▸ About this task: Your task is to copy each line of the records that includes the string "computer".

▸ Stored data entries:
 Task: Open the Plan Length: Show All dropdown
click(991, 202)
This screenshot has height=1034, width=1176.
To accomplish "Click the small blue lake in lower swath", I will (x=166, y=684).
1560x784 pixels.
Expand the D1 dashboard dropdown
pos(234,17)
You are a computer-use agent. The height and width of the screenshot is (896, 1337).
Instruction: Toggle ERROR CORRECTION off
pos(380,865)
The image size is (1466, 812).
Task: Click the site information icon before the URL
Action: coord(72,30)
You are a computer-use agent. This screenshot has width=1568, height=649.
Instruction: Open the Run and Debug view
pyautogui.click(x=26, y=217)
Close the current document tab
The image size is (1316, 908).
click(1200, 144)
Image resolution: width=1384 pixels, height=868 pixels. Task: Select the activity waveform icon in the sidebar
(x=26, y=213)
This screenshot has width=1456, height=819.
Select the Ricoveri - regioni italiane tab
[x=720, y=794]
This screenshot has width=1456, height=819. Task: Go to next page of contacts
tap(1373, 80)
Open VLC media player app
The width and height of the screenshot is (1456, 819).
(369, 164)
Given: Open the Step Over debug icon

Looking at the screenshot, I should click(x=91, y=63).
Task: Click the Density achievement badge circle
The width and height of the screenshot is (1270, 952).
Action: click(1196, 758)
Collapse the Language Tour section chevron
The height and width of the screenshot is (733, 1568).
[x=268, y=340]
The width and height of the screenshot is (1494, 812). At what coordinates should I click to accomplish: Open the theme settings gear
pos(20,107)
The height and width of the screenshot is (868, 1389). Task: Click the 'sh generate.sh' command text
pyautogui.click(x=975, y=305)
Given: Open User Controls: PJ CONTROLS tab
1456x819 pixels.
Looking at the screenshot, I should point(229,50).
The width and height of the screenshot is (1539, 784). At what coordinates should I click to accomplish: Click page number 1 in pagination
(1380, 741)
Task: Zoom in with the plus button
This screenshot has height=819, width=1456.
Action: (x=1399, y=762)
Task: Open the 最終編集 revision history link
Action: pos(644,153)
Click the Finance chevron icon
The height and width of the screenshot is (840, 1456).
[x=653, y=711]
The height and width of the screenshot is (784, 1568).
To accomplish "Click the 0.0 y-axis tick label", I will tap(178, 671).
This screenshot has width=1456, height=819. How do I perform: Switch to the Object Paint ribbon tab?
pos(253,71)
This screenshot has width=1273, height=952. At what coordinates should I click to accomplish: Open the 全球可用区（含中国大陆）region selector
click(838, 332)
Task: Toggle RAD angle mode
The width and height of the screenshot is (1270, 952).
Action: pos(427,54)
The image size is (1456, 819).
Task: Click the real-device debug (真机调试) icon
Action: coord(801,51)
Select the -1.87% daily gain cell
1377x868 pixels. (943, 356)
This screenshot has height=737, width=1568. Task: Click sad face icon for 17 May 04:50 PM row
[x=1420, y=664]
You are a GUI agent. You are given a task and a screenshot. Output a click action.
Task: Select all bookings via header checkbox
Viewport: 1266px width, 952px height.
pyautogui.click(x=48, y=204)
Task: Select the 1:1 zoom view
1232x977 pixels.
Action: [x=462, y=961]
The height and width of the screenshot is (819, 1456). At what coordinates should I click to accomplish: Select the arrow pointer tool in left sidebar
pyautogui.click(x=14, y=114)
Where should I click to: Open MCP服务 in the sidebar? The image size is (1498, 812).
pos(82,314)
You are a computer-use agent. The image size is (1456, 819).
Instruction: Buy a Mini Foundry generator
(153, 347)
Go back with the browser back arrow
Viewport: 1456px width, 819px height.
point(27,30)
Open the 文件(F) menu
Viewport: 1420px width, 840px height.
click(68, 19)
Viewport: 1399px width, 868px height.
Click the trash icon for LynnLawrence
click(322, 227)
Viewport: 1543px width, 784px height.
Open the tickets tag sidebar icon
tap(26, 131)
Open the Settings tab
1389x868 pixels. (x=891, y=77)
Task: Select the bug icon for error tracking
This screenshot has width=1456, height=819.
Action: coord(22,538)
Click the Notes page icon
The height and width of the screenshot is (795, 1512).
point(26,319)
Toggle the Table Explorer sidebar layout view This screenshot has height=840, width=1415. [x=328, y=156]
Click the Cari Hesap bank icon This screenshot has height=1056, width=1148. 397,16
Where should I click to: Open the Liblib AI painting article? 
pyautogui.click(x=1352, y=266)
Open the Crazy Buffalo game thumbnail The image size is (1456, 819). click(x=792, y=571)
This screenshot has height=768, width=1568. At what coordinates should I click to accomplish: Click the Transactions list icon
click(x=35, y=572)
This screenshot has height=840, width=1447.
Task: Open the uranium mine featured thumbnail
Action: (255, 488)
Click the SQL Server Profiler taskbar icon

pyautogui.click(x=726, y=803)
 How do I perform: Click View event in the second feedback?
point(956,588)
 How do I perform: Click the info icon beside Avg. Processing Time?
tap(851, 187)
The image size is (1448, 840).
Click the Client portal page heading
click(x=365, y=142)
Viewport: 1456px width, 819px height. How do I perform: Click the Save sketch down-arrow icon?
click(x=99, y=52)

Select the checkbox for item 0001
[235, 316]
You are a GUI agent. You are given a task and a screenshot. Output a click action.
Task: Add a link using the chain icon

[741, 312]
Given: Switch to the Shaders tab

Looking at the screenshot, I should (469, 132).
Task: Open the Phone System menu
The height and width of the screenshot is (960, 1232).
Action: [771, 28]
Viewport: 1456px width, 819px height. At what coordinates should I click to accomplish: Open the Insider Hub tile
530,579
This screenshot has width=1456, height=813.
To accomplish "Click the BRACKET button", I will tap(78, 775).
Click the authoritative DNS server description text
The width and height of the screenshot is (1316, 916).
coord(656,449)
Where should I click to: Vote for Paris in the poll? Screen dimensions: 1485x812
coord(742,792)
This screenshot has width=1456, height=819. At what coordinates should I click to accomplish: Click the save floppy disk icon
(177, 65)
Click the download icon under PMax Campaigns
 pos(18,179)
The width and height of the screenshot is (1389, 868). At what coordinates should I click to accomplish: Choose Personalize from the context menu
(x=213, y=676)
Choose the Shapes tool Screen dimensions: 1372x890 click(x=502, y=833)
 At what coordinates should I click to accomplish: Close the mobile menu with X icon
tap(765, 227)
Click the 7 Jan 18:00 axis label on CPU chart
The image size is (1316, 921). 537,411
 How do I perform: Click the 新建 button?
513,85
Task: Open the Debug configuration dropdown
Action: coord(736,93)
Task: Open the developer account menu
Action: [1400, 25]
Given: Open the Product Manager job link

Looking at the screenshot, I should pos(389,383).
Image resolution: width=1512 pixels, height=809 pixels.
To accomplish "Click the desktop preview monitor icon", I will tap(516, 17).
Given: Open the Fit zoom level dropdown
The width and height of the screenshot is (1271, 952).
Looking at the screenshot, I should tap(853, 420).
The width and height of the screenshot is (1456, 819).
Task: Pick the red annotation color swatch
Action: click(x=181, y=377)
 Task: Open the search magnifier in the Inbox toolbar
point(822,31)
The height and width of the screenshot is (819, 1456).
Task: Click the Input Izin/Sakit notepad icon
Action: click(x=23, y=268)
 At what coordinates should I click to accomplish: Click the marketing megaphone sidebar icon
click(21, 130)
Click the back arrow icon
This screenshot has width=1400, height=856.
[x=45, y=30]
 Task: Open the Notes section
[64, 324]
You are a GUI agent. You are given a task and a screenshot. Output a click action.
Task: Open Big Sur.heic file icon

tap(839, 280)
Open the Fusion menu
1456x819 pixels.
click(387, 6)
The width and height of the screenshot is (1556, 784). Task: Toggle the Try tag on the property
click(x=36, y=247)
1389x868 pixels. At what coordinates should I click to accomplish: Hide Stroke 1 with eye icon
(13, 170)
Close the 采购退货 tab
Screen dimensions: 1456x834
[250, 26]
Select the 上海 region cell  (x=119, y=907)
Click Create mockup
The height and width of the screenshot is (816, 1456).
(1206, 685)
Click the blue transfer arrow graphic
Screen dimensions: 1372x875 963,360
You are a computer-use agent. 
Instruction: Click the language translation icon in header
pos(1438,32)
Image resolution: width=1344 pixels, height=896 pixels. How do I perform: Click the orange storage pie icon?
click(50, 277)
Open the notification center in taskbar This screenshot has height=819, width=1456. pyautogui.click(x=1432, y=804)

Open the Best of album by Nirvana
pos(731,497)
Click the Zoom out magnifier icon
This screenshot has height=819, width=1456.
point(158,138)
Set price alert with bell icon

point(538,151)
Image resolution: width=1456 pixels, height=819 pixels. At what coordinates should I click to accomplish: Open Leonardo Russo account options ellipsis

▸ Exercise result:
You are a computer-use agent. The height and width of the screenshot is (896, 1337).
You are a computer-use agent. This screenshot has width=1568, height=649.
You are a computer-use agent. The image size is (1456, 819).
You are a computer-use agent. 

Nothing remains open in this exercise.